[Opening Supplied data section]

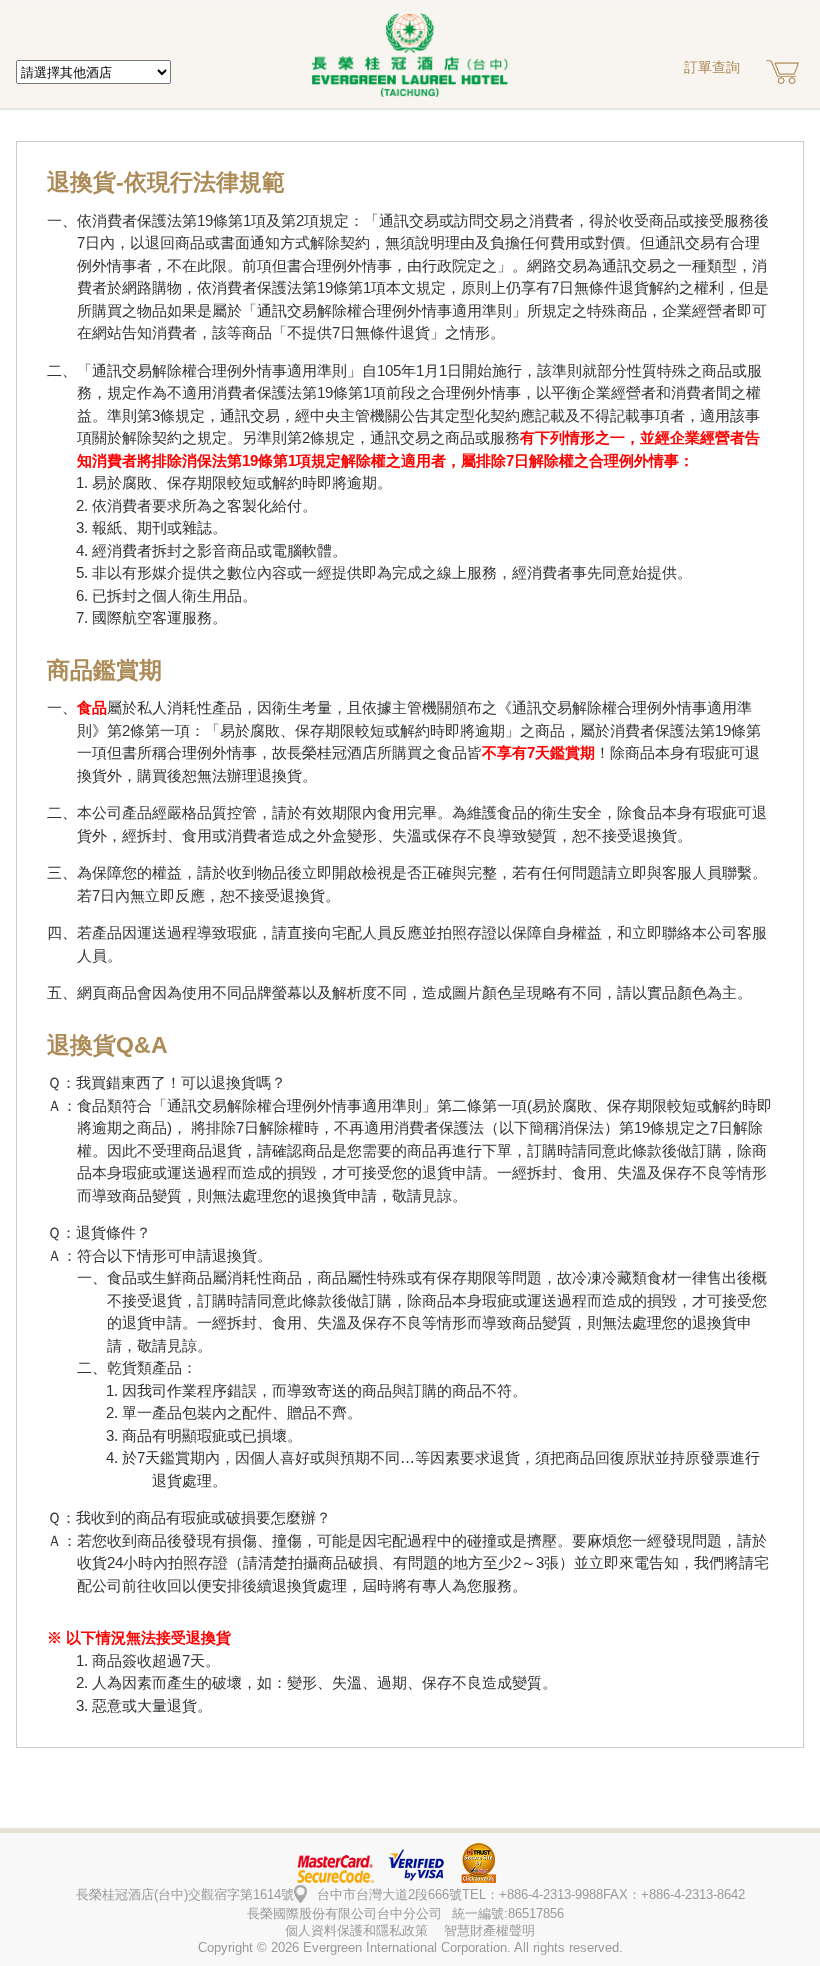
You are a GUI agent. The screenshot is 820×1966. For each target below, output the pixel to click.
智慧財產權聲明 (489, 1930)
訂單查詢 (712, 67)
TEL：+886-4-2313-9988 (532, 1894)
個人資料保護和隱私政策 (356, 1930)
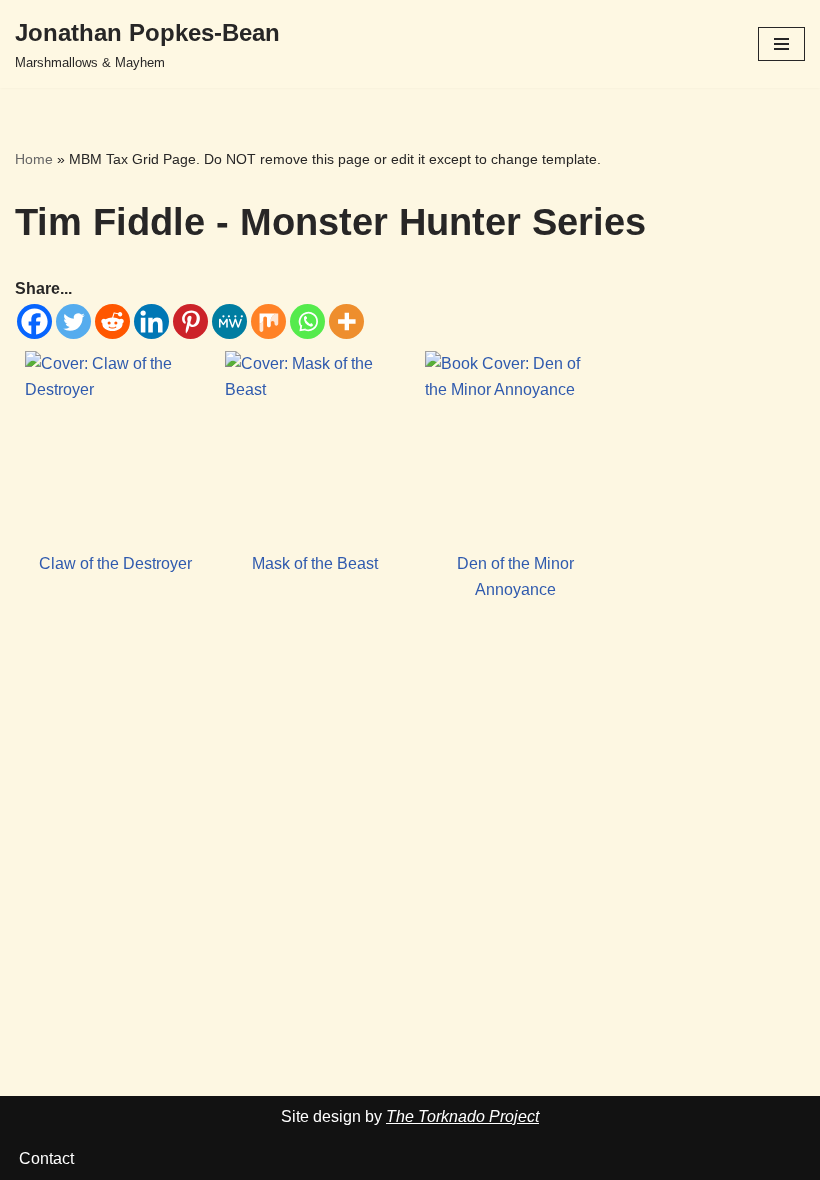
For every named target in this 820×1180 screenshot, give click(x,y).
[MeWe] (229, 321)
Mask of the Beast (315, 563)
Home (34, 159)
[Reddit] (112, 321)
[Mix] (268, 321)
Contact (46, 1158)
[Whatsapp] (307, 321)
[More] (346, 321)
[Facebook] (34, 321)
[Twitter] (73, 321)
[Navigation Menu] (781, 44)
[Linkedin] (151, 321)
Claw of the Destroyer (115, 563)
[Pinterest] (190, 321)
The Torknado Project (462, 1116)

[Closing Supplied data section]
[Opening Supplied data section]

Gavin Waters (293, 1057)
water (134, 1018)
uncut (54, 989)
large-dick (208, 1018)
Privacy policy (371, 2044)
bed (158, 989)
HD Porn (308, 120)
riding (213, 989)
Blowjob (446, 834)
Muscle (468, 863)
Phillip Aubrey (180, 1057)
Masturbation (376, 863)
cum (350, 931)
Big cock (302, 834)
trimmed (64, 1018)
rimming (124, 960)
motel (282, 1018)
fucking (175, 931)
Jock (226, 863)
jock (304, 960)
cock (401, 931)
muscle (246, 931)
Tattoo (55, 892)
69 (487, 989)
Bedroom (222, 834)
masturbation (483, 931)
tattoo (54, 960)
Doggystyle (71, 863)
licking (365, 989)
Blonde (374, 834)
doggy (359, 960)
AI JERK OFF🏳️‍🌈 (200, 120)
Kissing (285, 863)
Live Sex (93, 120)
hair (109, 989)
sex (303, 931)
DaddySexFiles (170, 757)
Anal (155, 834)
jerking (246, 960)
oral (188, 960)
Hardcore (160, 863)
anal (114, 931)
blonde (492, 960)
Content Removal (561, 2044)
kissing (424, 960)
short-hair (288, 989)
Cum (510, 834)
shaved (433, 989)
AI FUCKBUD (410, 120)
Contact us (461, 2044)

[Closing Supplied data section]

**Requirement**: An exact number is called for here: how many lines across the records contain the word "screenshot". Nothing else belongs in the answer.

**Written answer**: 2